A seven-week program to improve communication skills and “vigilant” parenting among rural black families made younger family members think more negatively of alcohol use and early sexual activity, according to a new report in the journal Child Development.

The study followed changes in parenting skills and children’s attitudes toward drinking and sex over a seven-month period among 322 rural Georgia families with an 11-year-old child.

About half of the families enrolled in the study participated in seven sessions to boost specific parenting skills and to offer strategies that discourage early alcohol use and sex.

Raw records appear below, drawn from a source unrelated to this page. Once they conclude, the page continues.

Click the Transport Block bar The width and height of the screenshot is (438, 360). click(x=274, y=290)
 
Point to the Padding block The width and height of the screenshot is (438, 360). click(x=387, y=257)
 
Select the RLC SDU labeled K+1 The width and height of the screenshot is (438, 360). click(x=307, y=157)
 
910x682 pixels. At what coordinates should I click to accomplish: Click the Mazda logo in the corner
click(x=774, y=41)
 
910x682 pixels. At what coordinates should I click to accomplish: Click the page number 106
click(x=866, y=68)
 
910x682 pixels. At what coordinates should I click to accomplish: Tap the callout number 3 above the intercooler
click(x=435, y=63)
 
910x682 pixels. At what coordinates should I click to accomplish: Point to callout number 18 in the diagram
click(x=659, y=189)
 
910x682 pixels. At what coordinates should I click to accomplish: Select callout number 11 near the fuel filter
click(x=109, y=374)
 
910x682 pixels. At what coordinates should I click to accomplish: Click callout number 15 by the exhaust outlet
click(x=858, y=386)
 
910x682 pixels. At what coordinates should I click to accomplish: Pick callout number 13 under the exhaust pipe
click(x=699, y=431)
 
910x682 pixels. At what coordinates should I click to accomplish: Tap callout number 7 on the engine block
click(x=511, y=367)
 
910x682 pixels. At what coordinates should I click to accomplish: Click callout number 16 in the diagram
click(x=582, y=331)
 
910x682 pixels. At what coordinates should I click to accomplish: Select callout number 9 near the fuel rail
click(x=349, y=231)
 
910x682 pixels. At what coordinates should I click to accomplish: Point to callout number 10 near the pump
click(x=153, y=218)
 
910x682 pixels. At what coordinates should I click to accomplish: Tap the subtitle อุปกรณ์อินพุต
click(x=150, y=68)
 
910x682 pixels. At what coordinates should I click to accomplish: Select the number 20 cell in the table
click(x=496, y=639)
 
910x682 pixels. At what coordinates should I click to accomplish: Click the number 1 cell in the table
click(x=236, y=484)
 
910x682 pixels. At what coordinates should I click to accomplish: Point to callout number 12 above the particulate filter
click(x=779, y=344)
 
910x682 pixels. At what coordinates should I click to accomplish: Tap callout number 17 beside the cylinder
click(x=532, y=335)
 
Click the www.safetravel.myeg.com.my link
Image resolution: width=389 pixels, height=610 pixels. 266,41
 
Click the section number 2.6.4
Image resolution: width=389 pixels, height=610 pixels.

Gene H. Brody, Ph.D., of the University of Georgia and colleagues say their study is one of the first interventions specifically directed at rural black families.

Alcohol and drug use and early sexual activity have been “increasing more rapidly among rural than urban African American youths,” Brody says.

Communicative parenting skills and children’s attitudes about drinking and sex actually grew worse during the study among families who did not participate in the skill-building sessions, the researchers found.

Brody suggests this turn for the worse may mark a natural point in a child’s life when parents are struggling to adjust their control over the changing life of a pre-teen.

For families who participated in the training, the sessions may have “interrupted a decline in parenting behaviors pertaining to involvement, control and communication while teaching new skills at a time when they are most salient for parents and youths,” he says.

The sessions helped parents learn to be more vigilant about their children’s activities, taught them how to communicate their expectations about drinking and sex and offered suggestions for helping their children deal with racism.

The researchers found a significant link between improved parenting and children’s attitudes toward alcohol and sex three months after the sessions ended.

Brody and colleagues say the training could be improved by including fathers and other co-caregivers in the sessions. Fathers “rarely participated in the intervention, though invited to do so,” Brody notes.

The research team will focus next on whether the intervention affects the children’s actual alcohol use and sexual activity, he says.

The study was supported by the National Institute on Alcohol Abuse and Alcoholism and the National Institute of Mental Health.